# Its up to Bush



## Lefty-cl (Jun 15, 2007)

http://www.reuters.com/article/topNews/idUSN2736352720070928


----------



## dartfrog (Sep 20, 2007)

I heard the dems will not let this die. Even if vetoed look for it to come up again and again and again. Stay vigilant.


----------



## Slow Triathlete (Jun 14, 2007)

If it's left up to Bush......he'll mess it up somehow. He always does!!


----------



## JohnR (Apr 1, 2007)

Slow Triathlete said:


> If it's left up to Bush......he'll mess it up somehow. He always does!!


I'm more worried about the 19 votes. The Dems just need to bully 19 Republicans in the House into voting yes and it doesn't matter what Bush does. Bush isn't up for re-election...but those others are.


----------



## mansonicman (Sep 12, 2007)

That is all we need to do, twist a few arms, and line a few pockets.....


----------



## Skystorm82 (Sep 14, 2007)

With all the foreign aid we put out...why don't they just keep at least some of that money here to take care of Americans....instead of screwing us over?


----------



## The Bruce (Mar 7, 2006)

I am dismayed by the RTDA (or whatever they are called now). All the press is saying about this bill is that it will raise Cigarette tax sixty some odd cents per box and not a mention about the $2.95 raise per cigars. Individually we can't draw attention to this. So, currently, our only group large enough to make a stink is the RTDA. Are they not big enough? Do they lack the will?


----------



## Cameroon-swoon-cl (Apr 19, 2007)

*So what will you do?*

So we know there is a tax coming and that prices are going to hike. Is any one planning on making a bulk-purchase to postpone the inevitable?


----------



## The Bruce (Mar 7, 2006)

Cameroon-swoon said:


> So we know there is a tax coming and that prices are going to hike. Is any one planning on making a bulk-purchase to postpone the inevitable?


I can't really see how this would help. Sure we could smoke a bunch of cigars at our currect Tax rate. But unless we buy, and care for, all the cigars we would ever smoke we would be handing over our money to THE CHILDREN. FRACK THE CHILDREN!

Ahem, as I was saying, I think the saving would be minimal if we do it this way.


----------



## BlueHavanaII-cl (Apr 7, 2007)

The Bruce said:


> I am dismayed by the RTDA (or whatever they are called now). All the press is saying about this bill is that it will raise Cigarette tax sixty some odd cents per box and not a mention about the $2.95 raise per cigars. Individually we can't draw attention to this. So, currently, our only group large enough to make a stink is the RTDA. Are they not big enough? Do they lack the will?

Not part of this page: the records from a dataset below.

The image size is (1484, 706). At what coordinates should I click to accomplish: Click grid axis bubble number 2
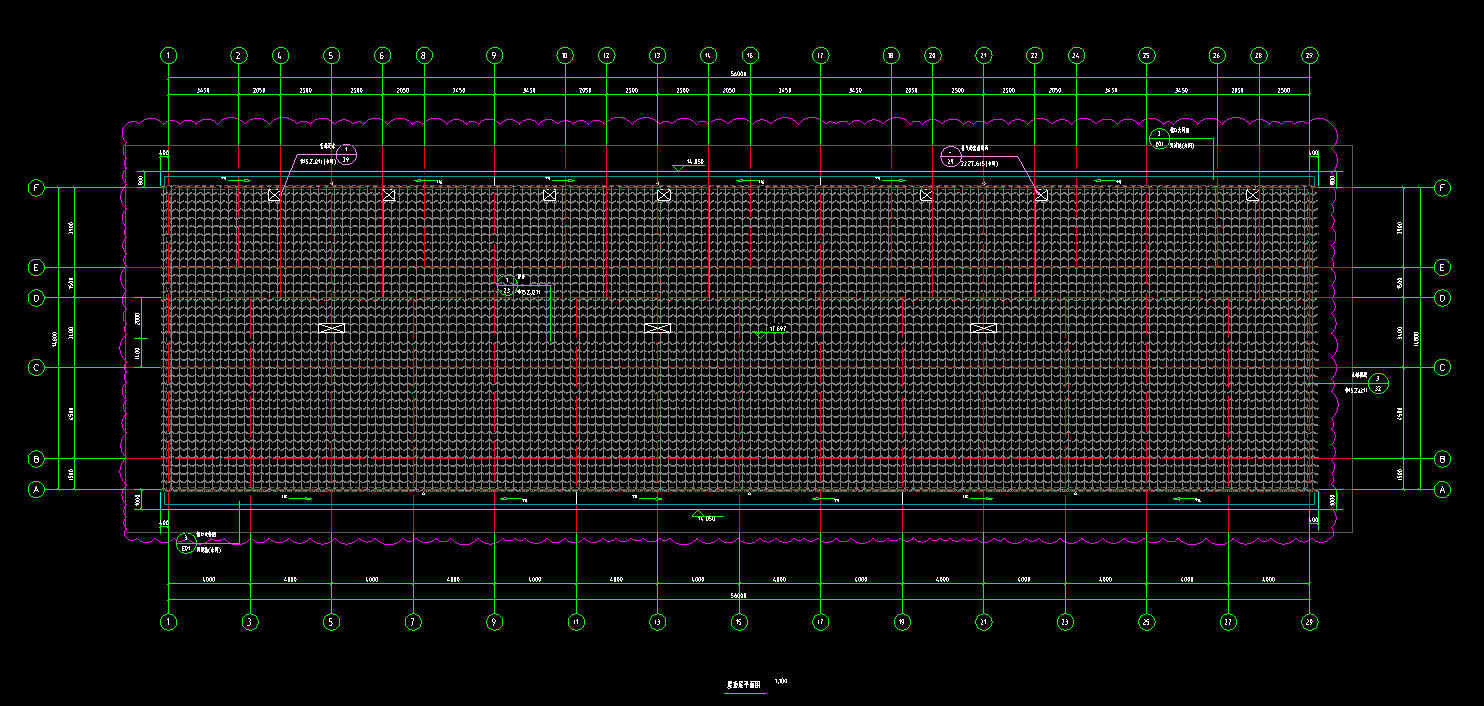click(x=238, y=56)
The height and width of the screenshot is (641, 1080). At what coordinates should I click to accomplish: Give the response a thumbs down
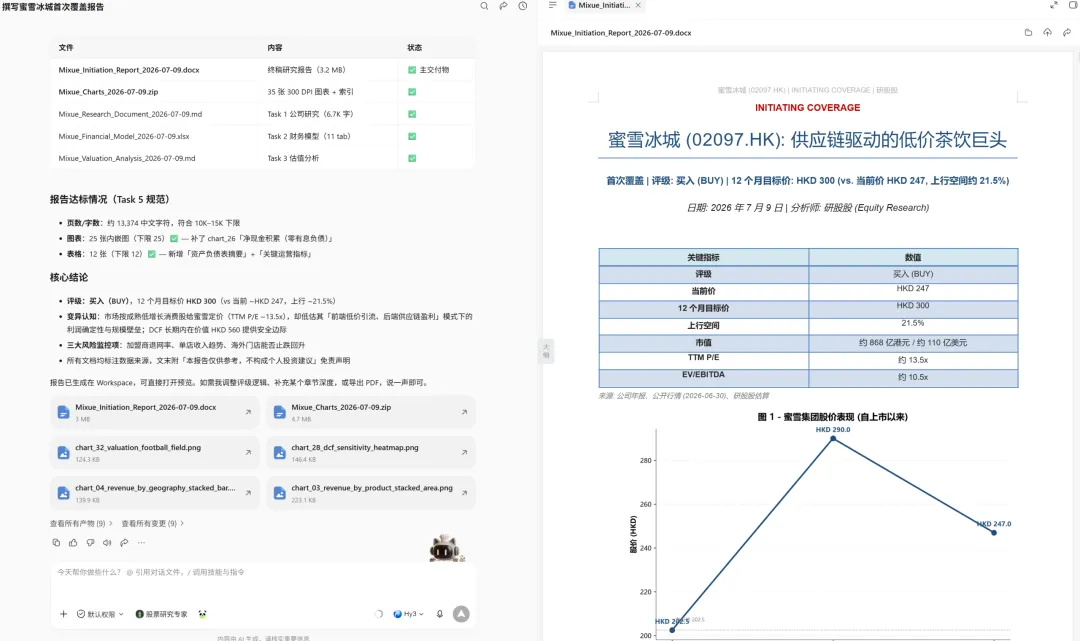click(x=90, y=543)
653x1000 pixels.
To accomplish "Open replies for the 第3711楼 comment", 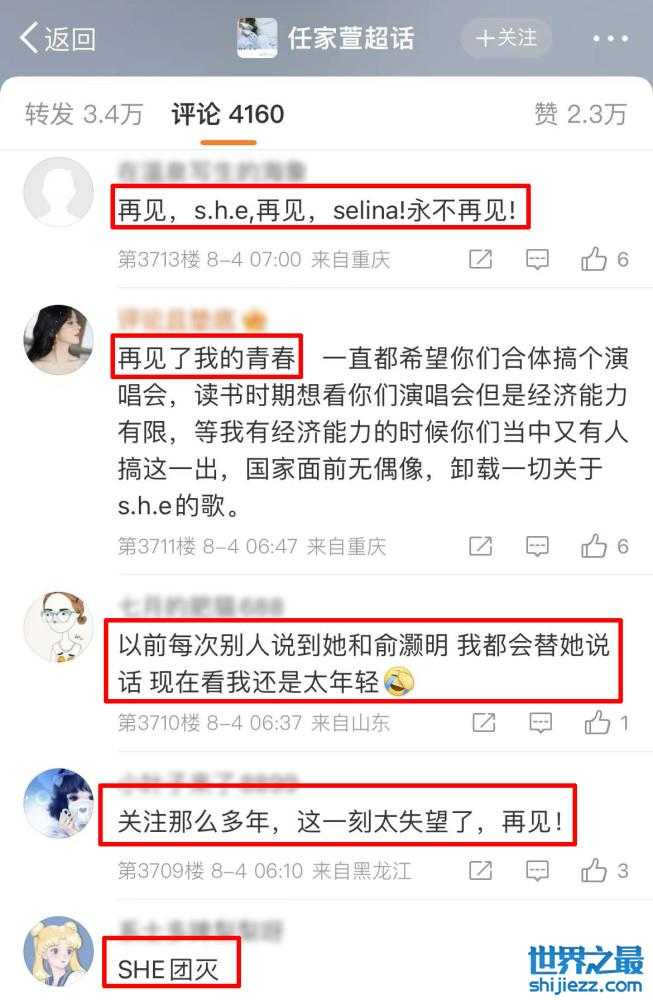I will tap(537, 546).
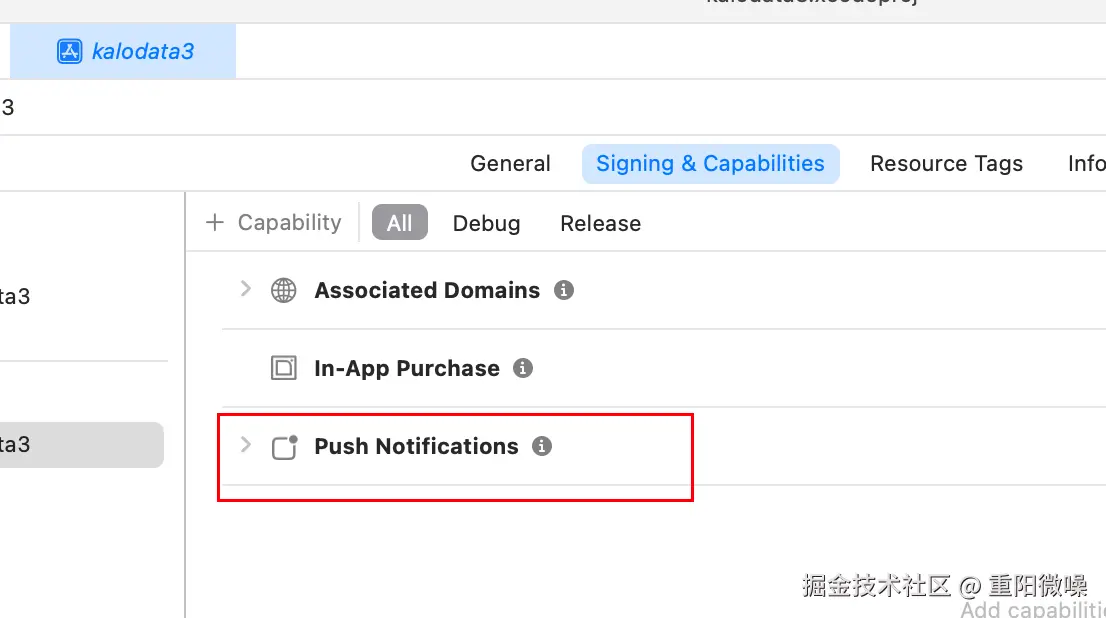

I have the same frustrations. All I read and hear is about the cigarette tax. IPCPR (formerly RTDA) continues to fight this with a lot of help from the manufacturers (like Rocky Patel). My belief (and hope) is that they are counting on the veto and lack of 2/3rds to overturn and be ready for the next go around.

Jim


----------



## ozzyfan (Jul 30, 2007)

Skystorm82 said:


> With all the foreign aid we put out...why don't they just keep at least some of that money here to take care of Americans....instead of screwing us over?


No kidding!!


----------



## JoeyBear (Jul 31, 2007)

The tax hike would not affect internet sales, correct? I buy local 90% of the time and would be pissed if I couldn't go into my B&M 2-3x a week. The one B&M would probably shut down and the other would take a huge hit if their sales were changed.


----------



## happy1 (Jun 29, 2007)

I know they dropped the floor tax so the b/m's wouldn't get shut down


----------



## Viper139-cl (May 6, 2007)

The Bruce said:


> I am dismayed by the RTDA (or whatever they are called now). All the press is saying about this bill is that it will raise Cigarette tax sixty some odd cents per box and not a mention about the $2.95 raise per cigars. Individually we can't draw attention to this. So, currently, our only group large enough to make a stink is the RTDA. Are they not big enough? Do they lack the will?


Actually the IPCPR (Old RTDA) has been very active as have the lobbyists that work for the IPCPR. The problem is the press is not about to give the tobacco lobby any postitive press. It's status quo for the press, if the message is not what they want to hear it dies on the vine.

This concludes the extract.